■ **Requirement**
Transcribe all the entries word for word, skipping the pictures.

■ **Given data**
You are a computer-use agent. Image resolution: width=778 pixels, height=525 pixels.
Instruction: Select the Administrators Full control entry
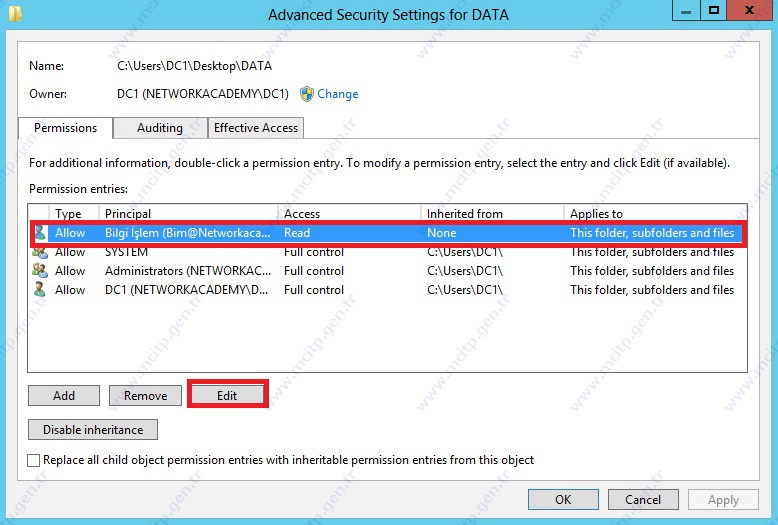coord(387,271)
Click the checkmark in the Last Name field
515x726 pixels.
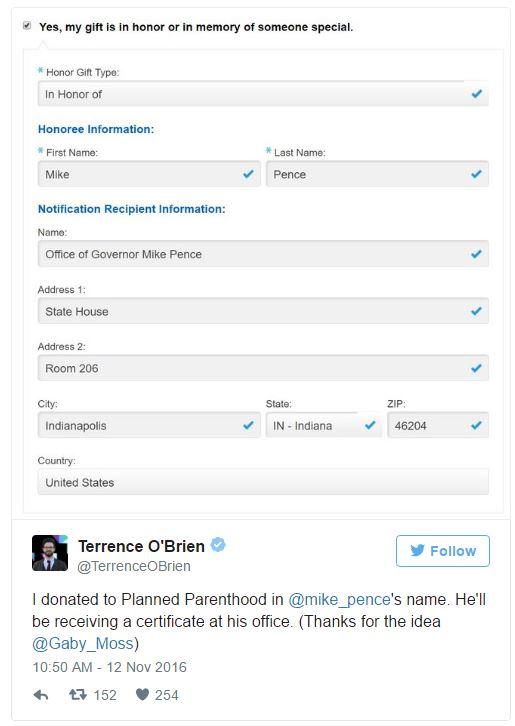pos(476,174)
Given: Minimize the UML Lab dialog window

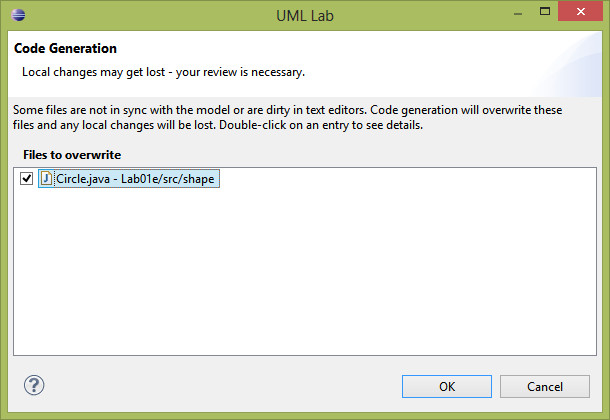Looking at the screenshot, I should pos(518,12).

■ **Written reply**
You are a computer-use agent. Image resolution: width=778 pixels, height=525 pixels.
Instruction: Select the Administrators Full control entry
coord(387,271)
Click the checkmark in the Last Name field
515x726 pixels.
pos(476,174)
Given: Minimize the UML Lab dialog window

Looking at the screenshot, I should pos(518,12).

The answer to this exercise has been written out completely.